## Source data
——————————
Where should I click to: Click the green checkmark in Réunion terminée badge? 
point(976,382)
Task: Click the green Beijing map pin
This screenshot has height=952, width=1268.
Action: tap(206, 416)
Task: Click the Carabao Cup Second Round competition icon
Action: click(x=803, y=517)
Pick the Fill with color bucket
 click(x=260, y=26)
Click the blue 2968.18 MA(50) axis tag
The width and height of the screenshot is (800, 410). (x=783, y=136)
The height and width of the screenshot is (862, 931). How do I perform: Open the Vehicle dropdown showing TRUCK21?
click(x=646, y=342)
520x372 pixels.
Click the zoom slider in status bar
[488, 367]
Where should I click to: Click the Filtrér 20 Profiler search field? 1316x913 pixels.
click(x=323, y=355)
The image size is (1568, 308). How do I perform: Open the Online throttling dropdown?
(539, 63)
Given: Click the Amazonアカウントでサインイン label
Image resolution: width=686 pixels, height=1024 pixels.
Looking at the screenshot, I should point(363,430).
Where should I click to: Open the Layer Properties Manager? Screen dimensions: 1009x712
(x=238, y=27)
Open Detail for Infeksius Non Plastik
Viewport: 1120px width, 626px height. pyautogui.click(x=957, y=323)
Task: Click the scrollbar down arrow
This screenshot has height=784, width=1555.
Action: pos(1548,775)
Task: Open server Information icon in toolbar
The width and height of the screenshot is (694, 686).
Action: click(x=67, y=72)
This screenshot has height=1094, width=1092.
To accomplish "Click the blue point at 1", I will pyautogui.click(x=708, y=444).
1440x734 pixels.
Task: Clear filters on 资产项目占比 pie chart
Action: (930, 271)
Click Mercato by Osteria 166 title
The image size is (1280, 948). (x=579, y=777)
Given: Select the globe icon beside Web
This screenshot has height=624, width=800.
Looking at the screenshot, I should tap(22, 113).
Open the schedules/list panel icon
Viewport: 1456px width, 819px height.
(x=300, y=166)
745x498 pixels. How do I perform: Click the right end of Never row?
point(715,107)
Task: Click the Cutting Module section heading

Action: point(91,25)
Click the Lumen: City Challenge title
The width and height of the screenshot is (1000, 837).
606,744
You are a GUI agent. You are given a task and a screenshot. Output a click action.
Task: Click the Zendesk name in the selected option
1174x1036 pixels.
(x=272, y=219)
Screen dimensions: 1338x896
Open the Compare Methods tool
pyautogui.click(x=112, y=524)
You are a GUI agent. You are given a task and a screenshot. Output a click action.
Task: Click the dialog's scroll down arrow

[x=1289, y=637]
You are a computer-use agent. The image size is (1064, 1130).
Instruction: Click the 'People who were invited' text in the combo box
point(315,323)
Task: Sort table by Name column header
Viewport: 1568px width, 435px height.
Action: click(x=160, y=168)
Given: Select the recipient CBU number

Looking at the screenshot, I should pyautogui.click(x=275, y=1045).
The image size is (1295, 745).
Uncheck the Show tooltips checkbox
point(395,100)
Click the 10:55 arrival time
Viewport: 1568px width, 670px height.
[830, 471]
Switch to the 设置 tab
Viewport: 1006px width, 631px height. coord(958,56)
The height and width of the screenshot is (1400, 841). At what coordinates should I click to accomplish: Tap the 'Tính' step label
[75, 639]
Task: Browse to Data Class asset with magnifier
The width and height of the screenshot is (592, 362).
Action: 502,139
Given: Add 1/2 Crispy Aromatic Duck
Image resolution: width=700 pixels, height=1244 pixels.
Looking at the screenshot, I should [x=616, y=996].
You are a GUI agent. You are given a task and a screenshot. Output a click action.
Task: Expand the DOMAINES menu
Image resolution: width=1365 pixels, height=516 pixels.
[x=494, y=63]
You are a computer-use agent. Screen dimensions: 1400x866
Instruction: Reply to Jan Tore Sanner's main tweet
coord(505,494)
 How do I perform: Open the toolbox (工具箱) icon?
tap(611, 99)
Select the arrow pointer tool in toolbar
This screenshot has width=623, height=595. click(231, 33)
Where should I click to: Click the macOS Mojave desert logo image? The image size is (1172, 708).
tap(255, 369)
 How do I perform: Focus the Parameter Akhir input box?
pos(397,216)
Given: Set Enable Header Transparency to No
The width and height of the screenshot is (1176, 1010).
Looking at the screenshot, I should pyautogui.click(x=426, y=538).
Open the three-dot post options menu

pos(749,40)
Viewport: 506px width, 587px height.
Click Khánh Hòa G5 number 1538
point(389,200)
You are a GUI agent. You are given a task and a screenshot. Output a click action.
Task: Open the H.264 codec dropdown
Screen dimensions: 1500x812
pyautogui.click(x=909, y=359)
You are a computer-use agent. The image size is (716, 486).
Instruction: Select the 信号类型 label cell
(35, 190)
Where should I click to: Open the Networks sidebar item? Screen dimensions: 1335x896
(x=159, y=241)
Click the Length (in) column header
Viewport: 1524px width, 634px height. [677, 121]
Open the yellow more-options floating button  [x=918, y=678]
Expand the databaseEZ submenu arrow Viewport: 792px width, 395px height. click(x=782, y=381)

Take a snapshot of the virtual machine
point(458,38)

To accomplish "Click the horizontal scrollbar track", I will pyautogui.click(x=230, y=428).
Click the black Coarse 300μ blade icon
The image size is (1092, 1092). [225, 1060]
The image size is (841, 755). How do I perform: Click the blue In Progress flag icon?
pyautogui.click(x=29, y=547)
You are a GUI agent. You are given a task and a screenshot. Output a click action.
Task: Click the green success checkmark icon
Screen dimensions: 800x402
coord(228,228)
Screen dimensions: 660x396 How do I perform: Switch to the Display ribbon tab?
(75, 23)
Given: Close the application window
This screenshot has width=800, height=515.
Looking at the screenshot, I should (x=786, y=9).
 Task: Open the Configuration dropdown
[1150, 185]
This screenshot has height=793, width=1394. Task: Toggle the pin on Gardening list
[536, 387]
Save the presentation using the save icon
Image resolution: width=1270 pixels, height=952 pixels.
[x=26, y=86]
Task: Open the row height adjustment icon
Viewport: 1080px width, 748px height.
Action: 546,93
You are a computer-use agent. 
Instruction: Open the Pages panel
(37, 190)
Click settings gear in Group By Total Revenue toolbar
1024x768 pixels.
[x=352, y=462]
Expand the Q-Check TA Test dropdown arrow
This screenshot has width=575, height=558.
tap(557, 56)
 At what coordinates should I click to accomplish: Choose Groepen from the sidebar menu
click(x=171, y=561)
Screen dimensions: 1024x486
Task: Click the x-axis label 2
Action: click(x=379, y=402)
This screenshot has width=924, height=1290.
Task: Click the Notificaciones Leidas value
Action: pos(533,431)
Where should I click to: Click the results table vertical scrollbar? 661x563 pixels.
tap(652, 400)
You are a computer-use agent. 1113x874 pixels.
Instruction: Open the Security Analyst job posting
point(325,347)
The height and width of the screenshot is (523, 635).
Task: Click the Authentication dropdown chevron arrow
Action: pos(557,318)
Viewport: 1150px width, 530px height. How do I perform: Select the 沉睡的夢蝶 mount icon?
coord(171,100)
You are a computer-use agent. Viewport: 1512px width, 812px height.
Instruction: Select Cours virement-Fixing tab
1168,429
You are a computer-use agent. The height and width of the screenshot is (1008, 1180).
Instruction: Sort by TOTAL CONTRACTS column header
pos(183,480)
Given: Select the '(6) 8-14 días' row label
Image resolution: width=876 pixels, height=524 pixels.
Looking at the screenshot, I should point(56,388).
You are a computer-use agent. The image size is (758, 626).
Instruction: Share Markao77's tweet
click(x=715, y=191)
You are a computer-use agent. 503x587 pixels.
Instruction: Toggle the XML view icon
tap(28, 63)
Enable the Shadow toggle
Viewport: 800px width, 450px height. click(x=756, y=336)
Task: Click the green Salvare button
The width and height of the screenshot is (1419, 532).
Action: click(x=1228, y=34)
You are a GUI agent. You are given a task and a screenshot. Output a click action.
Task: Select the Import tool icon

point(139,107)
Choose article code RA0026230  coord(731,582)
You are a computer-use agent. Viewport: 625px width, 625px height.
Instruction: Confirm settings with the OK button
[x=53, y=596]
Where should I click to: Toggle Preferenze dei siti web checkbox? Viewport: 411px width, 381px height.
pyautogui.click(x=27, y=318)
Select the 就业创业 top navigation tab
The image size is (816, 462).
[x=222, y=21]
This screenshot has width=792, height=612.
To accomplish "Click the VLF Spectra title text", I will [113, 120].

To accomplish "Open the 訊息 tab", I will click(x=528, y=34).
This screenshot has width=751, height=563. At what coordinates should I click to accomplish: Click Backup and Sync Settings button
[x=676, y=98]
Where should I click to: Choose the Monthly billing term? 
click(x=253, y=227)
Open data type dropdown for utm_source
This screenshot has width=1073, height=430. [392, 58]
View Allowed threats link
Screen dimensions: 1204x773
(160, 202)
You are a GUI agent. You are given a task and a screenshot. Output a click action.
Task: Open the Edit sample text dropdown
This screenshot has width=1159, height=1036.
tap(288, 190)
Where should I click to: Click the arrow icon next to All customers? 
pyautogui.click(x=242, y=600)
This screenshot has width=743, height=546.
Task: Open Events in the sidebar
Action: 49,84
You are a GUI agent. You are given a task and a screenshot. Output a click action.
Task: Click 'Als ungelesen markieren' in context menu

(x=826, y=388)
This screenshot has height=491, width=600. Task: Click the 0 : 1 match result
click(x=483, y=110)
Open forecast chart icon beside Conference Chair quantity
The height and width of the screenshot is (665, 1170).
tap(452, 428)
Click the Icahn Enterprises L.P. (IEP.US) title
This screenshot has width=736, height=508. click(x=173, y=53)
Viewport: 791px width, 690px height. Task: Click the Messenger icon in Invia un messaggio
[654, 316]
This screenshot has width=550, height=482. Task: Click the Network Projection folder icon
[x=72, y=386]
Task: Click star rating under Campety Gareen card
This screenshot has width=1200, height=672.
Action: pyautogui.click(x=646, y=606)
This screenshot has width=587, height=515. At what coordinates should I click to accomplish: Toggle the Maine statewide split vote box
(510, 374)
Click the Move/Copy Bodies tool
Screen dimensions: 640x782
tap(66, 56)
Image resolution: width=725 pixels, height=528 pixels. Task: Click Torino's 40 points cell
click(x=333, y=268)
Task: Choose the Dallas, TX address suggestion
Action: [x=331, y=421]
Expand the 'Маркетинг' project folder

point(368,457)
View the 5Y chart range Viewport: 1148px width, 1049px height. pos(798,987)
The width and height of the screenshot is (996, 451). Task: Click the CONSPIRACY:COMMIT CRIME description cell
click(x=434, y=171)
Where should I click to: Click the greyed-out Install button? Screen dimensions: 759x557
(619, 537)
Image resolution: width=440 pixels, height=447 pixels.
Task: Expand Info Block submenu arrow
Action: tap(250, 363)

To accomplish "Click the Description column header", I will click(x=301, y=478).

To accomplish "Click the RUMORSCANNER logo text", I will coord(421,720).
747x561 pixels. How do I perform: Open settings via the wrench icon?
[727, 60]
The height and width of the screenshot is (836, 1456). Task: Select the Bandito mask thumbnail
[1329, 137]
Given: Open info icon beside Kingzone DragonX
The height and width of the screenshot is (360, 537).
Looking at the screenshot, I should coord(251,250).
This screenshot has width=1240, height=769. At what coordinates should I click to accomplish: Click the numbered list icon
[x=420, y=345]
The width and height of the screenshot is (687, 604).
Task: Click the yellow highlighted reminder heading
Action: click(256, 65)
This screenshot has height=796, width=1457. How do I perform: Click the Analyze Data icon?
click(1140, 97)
——————————
## Your goal
All lines above from the one containing "You are a computer-use agent. The image size is (1064, 1130)." to the one containing "You are a computer-use agent. Screen" must be repeated exactly, both lines included, and no others.

## Answer section
You are a computer-use agent. The image size is (1064, 1130).
Instruction: Click the 'People who were invited' text in the combo box
point(315,323)
Task: Sort table by Name column header
Viewport: 1568px width, 435px height.
Action: click(x=160, y=168)
Given: Select the recipient CBU number

Looking at the screenshot, I should pyautogui.click(x=275, y=1045).
The image size is (1295, 745).
Uncheck the Show tooltips checkbox
point(395,100)
Click the 10:55 arrival time
Viewport: 1568px width, 670px height.
[830, 471]
Switch to the 设置 tab
Viewport: 1006px width, 631px height. coord(958,56)
The height and width of the screenshot is (1400, 841). At what coordinates should I click to accomplish: Tap the 'Tính' step label
[75, 639]
Task: Browse to Data Class asset with magnifier
The width and height of the screenshot is (592, 362).
Action: 502,139
Given: Add 1/2 Crispy Aromatic Duck
Image resolution: width=700 pixels, height=1244 pixels.
Looking at the screenshot, I should [x=616, y=996].
You are a GUI agent. You are given a task and a screenshot. Output a click action.
Task: Expand the DOMAINES menu
Image resolution: width=1365 pixels, height=516 pixels.
[x=494, y=63]
You are a computer-use agent. Screen dimensions: 1400x866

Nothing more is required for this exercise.